Escaping the pollution
Much of the advice surrounding how to avoid air pollution revolves around staying inside. Air quality is a serious concern, even in indoor spaces however.
Daniel Mendoza, a researcher at the University of Utah, studies air quality in indoor spaces. “Since we spend about 90% of our time indoors, it is paramount for us to really be most concerned about the pollution exposure that we receive while we’re inside a building,” Mendoza said in a KSL article. This is a point UPHE has raised concerning schools. His team’s research confirmed what other researchers suspected – students do worse on standardized tests after an air quality event.

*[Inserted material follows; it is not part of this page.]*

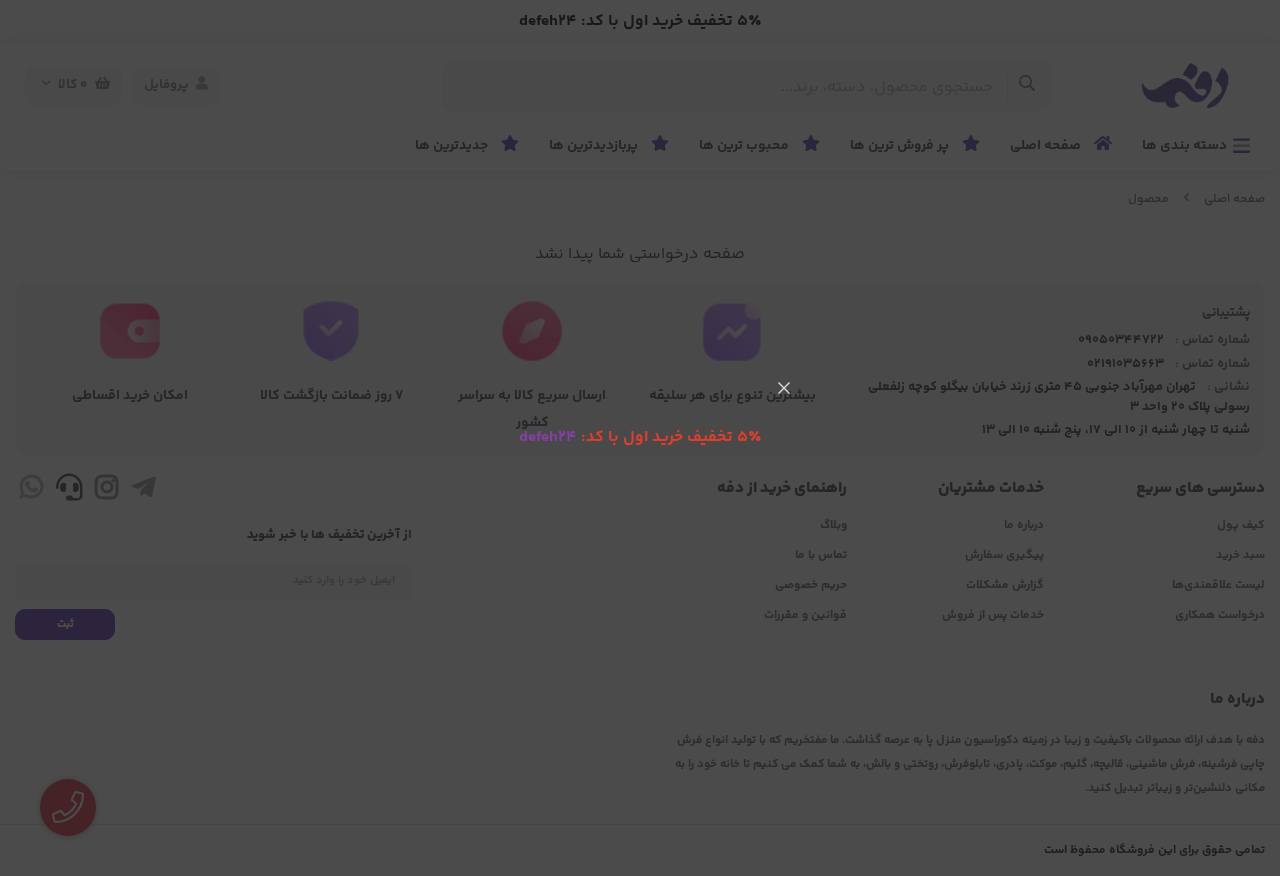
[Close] (784, 388)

“Within 30 minutes of breathing levels of diesel exhaust consistent with what children may breathe in an old bus on the way to school, EEG tests show abnormal brain wave activity of inflammation and general cortical stress, which reduces learning capability. Other studies show directly that air pollution inhaled in the morning, on the way to school, can affect a child’s ability to learn that same day in the classroom,” UPHE founder and board president Dr. Brian Moench previously wrote in an op-ed regarding education impacts of poor air quality.
“He estimated the economic impact of air pollution on school children in the Salt Lake City School District — accounting for families taking time off from work to watch students who aren’t at school due to poor air quality and the administrative costs that schools spend on students — totals $452,000 every year,” the KSL article reports.

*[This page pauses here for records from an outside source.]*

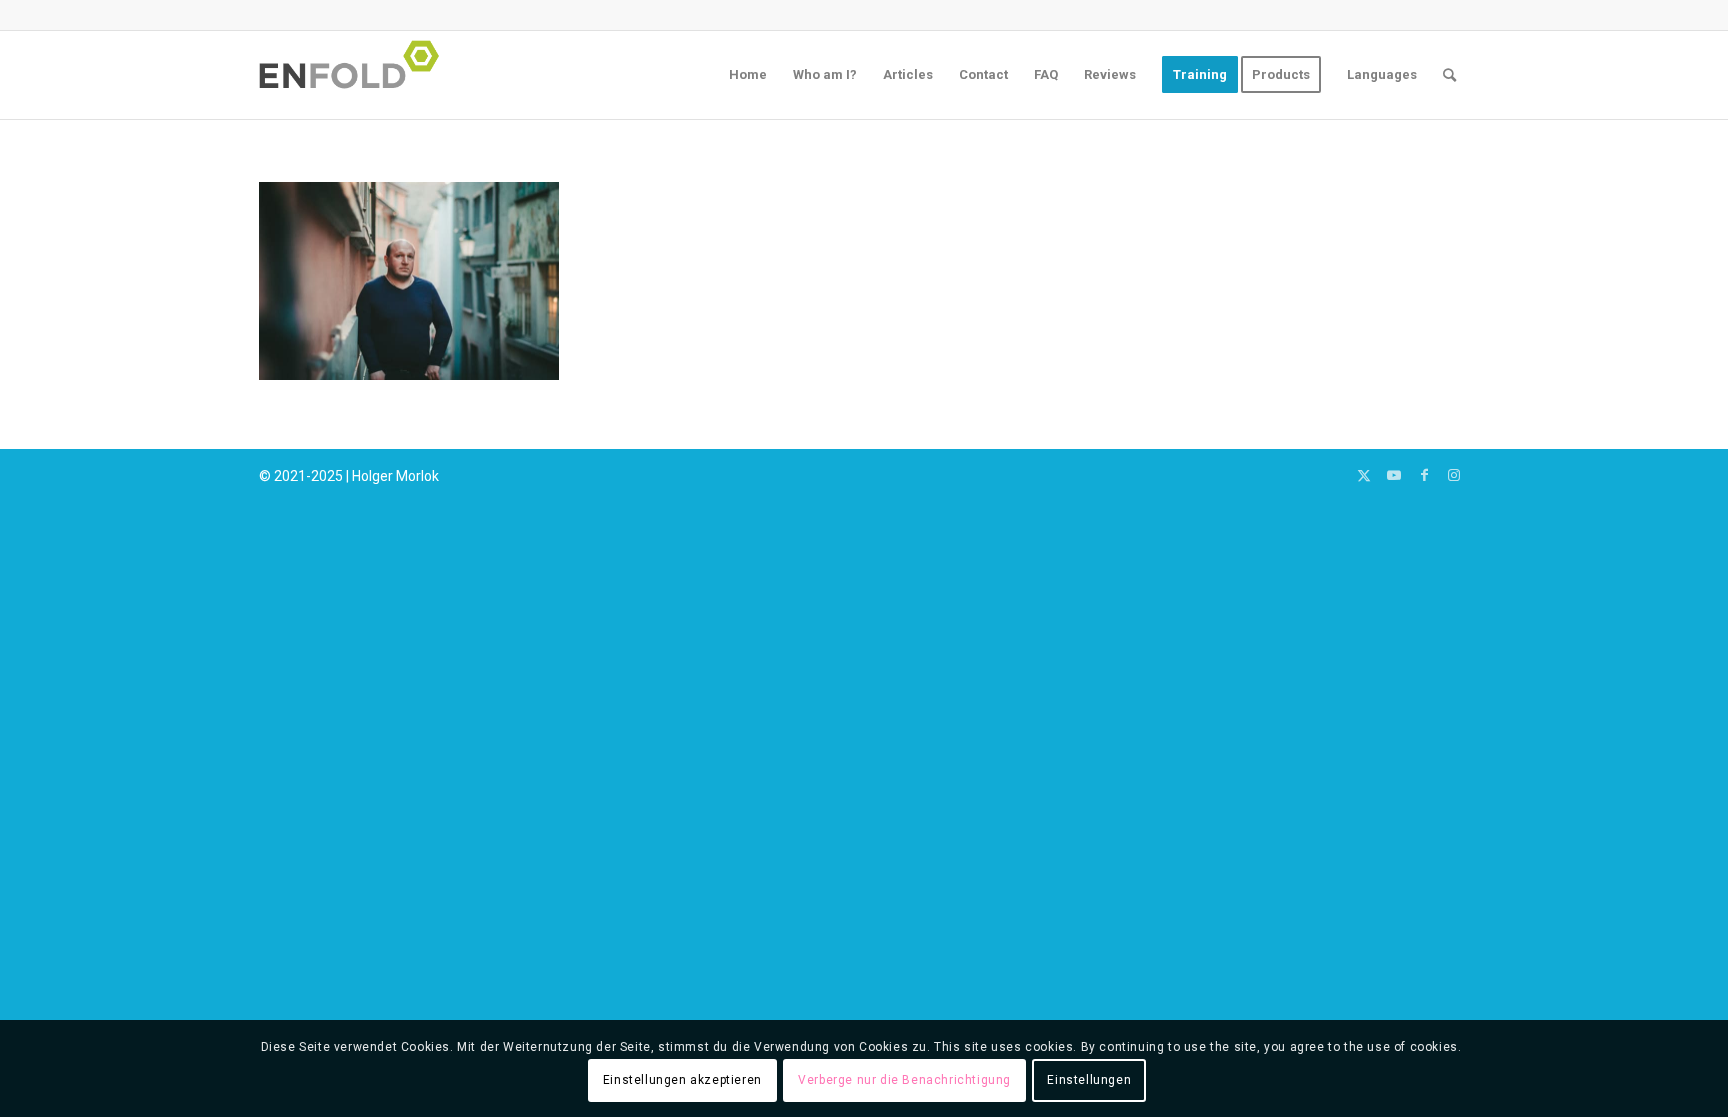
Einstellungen (1089, 1080)
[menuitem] (748, 75)
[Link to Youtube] (1394, 475)
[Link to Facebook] (1424, 475)
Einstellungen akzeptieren (682, 1080)
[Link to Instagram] (1454, 475)
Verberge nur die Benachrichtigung (904, 1080)
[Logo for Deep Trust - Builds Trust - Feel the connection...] (355, 75)
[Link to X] (1364, 475)
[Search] (1449, 75)
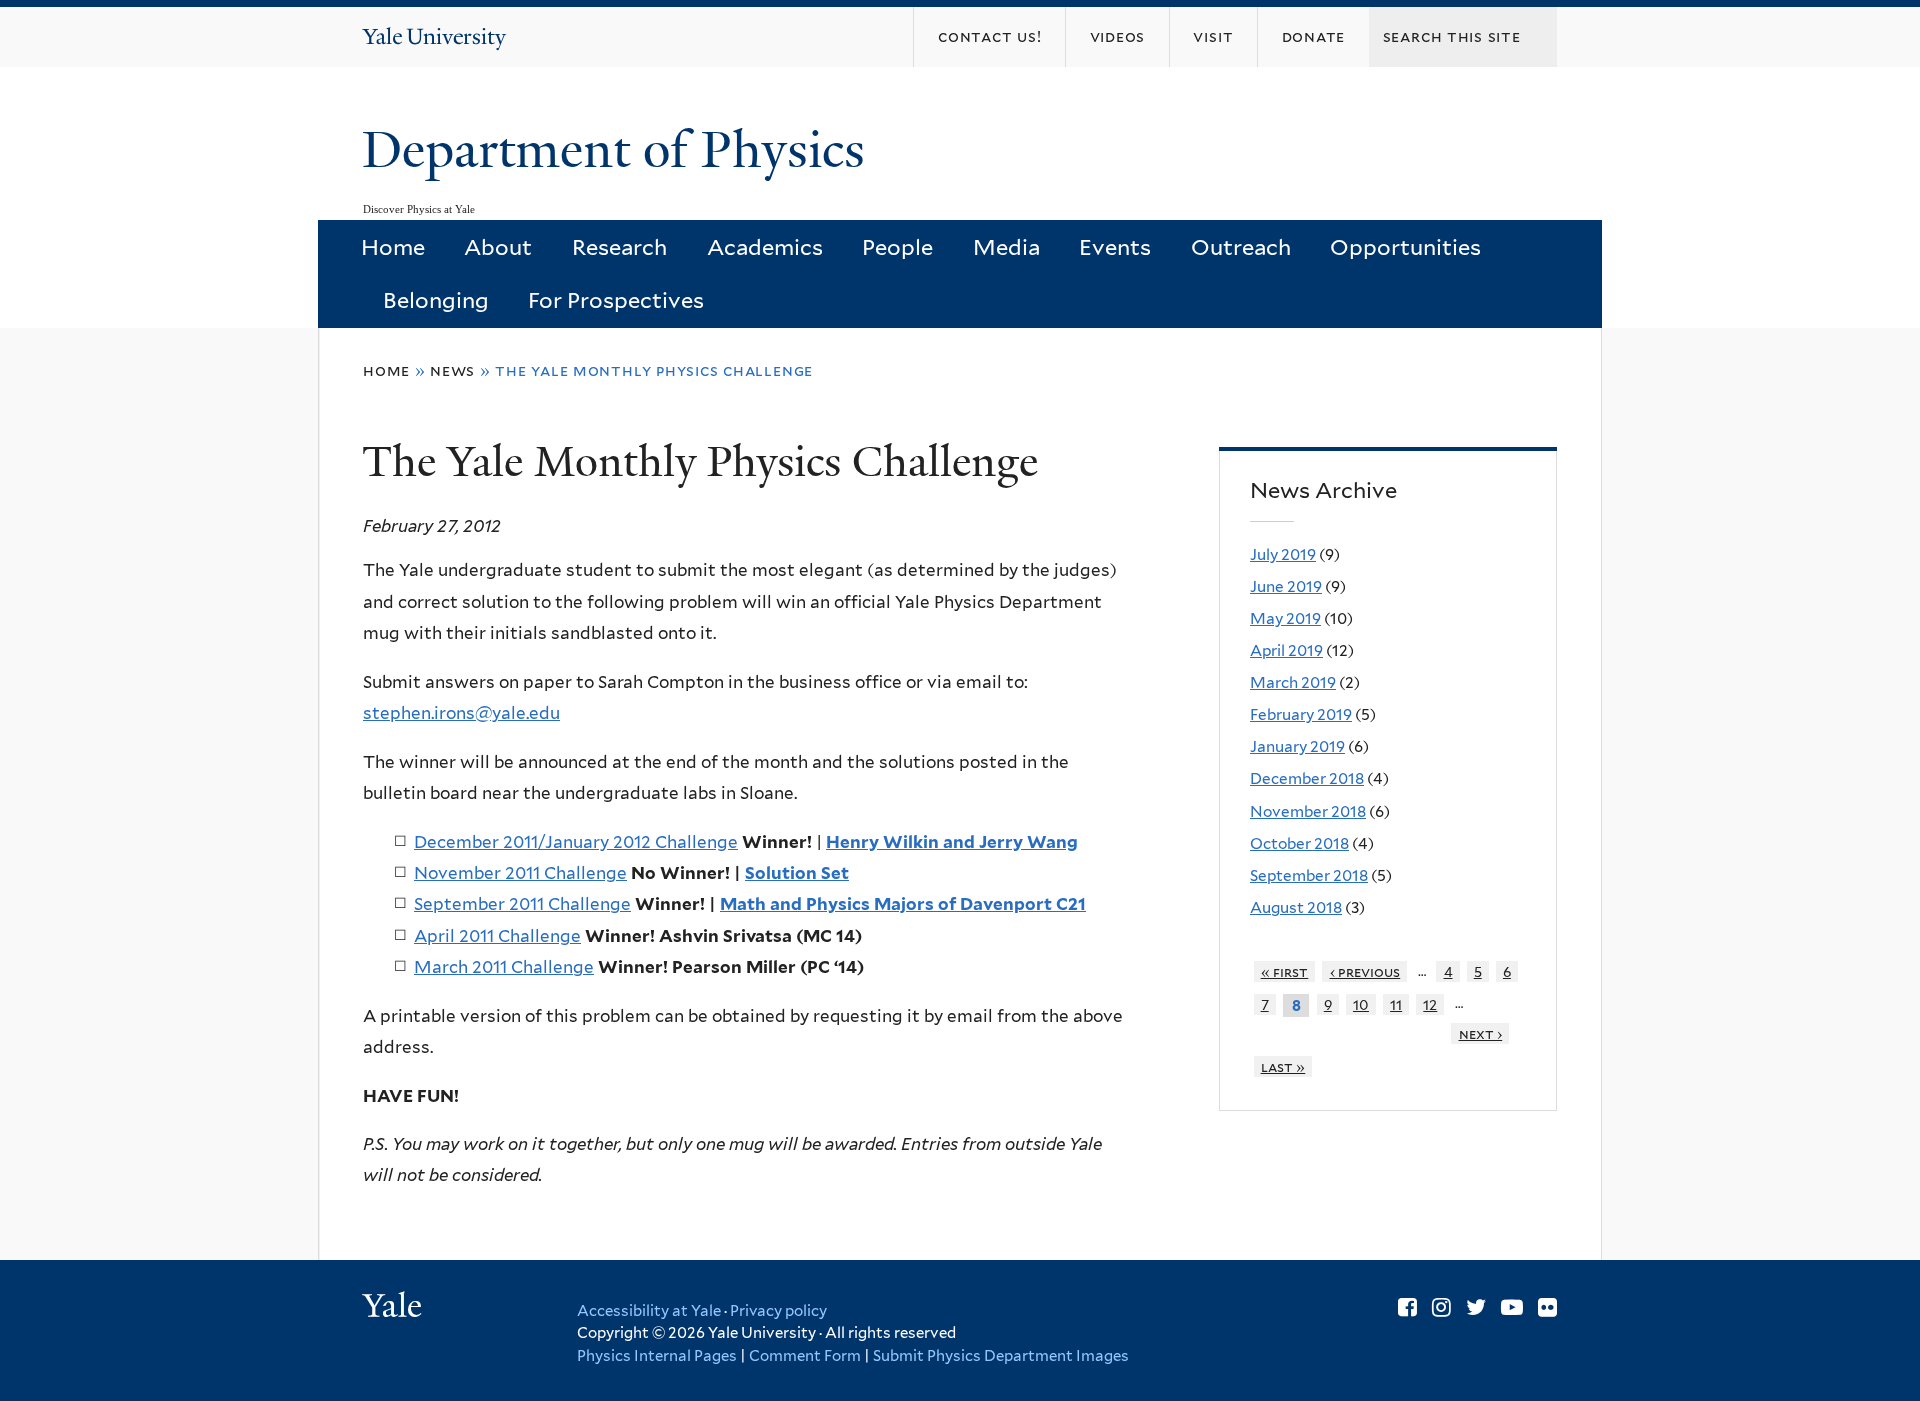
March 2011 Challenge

According to the research, a major concern for harmful particles getting inside comes from increasing wildfire smoke. About 20% of PM 2.5 pollution from winter inversion makes it inside, but about 80% from wildfires does. We know that there is no safe level of air pollution.
One of the main recommendations to mitigate the harmful effects of air pollution indoors is air filters. UPHE has been working on an amazing program with the Department of Health and Human Services that does exactly that! Through the program, air filters are free to schools.